**What the exercise asks:**
Copy the rows from the line with "The image size is (1008, 683)." to the line with "point(1399,420)" verbatim, keeping every character unchanged.

++++++++++++++++++++

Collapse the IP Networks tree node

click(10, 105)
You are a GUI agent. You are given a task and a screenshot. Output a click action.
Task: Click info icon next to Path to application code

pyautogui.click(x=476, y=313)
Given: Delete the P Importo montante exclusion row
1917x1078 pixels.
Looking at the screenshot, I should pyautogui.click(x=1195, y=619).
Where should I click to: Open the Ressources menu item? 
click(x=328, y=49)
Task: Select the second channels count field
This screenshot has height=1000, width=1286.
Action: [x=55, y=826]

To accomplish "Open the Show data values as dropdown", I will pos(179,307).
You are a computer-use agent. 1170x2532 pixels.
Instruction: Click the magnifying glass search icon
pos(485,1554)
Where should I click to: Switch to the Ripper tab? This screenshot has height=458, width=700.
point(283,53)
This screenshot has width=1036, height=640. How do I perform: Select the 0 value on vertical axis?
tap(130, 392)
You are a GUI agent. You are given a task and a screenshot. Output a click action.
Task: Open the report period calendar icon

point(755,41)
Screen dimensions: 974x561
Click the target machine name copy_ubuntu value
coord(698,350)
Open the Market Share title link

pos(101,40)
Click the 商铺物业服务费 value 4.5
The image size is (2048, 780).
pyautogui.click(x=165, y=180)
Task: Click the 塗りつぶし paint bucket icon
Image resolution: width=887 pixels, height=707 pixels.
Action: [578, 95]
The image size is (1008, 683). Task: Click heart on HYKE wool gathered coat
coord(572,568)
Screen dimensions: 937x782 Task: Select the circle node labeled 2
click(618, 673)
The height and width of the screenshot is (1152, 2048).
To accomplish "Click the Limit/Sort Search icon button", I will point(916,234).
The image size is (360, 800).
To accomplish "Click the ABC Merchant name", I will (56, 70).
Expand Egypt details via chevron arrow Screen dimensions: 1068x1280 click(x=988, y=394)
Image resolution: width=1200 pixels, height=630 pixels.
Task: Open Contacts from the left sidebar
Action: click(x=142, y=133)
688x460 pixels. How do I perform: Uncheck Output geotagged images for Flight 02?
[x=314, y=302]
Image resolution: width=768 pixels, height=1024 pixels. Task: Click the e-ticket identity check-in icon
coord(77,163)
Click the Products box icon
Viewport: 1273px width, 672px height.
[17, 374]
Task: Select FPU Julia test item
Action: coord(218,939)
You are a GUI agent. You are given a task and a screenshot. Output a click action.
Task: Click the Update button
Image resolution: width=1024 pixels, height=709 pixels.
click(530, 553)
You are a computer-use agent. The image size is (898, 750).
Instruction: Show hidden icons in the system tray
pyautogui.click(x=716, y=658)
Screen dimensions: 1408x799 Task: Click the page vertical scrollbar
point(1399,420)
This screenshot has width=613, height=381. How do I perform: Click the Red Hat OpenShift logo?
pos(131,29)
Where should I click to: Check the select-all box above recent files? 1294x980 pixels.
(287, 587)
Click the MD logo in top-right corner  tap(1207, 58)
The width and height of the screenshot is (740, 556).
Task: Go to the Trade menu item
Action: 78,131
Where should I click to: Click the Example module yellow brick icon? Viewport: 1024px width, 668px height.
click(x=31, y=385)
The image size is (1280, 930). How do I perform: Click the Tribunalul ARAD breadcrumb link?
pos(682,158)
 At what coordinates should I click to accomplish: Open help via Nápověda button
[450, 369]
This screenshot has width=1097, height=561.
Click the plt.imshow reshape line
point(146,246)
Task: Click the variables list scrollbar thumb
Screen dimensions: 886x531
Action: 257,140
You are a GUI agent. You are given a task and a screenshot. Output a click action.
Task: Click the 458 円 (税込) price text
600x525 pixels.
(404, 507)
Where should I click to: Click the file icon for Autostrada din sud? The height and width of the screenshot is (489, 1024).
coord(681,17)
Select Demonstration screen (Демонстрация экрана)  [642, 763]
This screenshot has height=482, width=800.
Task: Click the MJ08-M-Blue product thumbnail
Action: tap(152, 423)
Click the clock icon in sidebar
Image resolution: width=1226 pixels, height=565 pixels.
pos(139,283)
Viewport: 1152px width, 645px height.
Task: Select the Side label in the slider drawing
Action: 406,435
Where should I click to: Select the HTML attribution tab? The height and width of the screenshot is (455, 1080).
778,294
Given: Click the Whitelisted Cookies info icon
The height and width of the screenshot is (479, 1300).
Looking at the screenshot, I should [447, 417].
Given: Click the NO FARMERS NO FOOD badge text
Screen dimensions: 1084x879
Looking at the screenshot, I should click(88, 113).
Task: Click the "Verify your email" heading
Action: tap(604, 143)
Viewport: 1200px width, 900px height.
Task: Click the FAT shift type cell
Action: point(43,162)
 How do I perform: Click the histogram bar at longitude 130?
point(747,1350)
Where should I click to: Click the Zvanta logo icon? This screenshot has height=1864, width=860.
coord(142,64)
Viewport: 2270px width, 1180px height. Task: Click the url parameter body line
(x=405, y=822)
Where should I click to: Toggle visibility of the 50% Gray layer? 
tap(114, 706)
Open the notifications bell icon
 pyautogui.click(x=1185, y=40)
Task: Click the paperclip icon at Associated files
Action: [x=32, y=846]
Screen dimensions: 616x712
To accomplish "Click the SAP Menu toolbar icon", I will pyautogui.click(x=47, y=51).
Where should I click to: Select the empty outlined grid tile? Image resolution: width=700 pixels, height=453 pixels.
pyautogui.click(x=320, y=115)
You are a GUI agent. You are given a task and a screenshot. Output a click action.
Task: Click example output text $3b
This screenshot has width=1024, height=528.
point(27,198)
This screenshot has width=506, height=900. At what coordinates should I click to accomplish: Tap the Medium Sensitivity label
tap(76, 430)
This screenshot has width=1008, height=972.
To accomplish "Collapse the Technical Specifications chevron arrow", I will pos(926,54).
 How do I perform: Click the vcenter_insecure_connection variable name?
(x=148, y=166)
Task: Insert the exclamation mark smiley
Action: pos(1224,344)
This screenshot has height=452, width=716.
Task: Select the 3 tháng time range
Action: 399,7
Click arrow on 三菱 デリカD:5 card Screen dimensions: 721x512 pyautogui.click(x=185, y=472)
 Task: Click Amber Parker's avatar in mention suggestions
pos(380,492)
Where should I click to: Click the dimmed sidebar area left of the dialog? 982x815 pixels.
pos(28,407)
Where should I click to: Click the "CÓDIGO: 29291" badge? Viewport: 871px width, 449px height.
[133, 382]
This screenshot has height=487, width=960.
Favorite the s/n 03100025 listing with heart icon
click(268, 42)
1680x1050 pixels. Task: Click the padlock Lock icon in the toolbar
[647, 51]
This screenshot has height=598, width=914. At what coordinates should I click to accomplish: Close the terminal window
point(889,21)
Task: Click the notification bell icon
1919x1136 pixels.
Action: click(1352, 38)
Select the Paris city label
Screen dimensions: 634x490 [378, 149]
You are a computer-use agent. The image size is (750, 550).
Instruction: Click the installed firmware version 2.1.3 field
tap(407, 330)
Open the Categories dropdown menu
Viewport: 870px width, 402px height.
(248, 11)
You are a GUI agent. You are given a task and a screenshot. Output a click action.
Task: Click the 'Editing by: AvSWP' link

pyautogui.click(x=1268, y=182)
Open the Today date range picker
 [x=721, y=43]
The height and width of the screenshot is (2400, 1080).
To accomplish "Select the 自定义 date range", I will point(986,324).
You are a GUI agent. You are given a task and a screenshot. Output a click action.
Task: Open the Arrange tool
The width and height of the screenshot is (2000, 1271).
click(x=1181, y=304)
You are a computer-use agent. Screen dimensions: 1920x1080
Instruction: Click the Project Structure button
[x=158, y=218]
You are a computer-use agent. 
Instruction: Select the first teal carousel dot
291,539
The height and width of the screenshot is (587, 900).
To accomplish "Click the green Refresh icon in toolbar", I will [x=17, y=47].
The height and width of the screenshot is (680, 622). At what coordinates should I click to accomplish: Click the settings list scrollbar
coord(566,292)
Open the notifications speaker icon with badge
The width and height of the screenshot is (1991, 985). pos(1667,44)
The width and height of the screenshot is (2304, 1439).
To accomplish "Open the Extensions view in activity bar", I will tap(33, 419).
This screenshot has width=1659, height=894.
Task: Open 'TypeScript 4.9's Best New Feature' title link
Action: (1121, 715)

++++++++++++++++++++

**Answer for this exercise:**
The image size is (1008, 683). Task: Click heart on HYKE wool gathered coat
coord(572,568)
Screen dimensions: 937x782 Task: Select the circle node labeled 2
click(618, 673)
The height and width of the screenshot is (1152, 2048).
To accomplish "Click the Limit/Sort Search icon button", I will point(916,234).
The image size is (360, 800).
To accomplish "Click the ABC Merchant name", I will (56, 70).
Expand Egypt details via chevron arrow Screen dimensions: 1068x1280 click(x=988, y=394)
Image resolution: width=1200 pixels, height=630 pixels.
Task: Open Contacts from the left sidebar
Action: click(x=142, y=133)
688x460 pixels. How do I perform: Uncheck Output geotagged images for Flight 02?
[x=314, y=302]
Image resolution: width=768 pixels, height=1024 pixels. Task: Click the e-ticket identity check-in icon
coord(77,163)
Click the Products box icon
Viewport: 1273px width, 672px height.
[17, 374]
Task: Select FPU Julia test item
Action: coord(218,939)
You are a GUI agent. You are given a task and a screenshot. Output a click action.
Task: Click the Update button
Image resolution: width=1024 pixels, height=709 pixels.
click(530, 553)
You are a computer-use agent. The image size is (898, 750).
Instruction: Show hidden icons in the system tray
pyautogui.click(x=716, y=658)
Screen dimensions: 1408x799 Task: Click the page vertical scrollbar
point(1399,420)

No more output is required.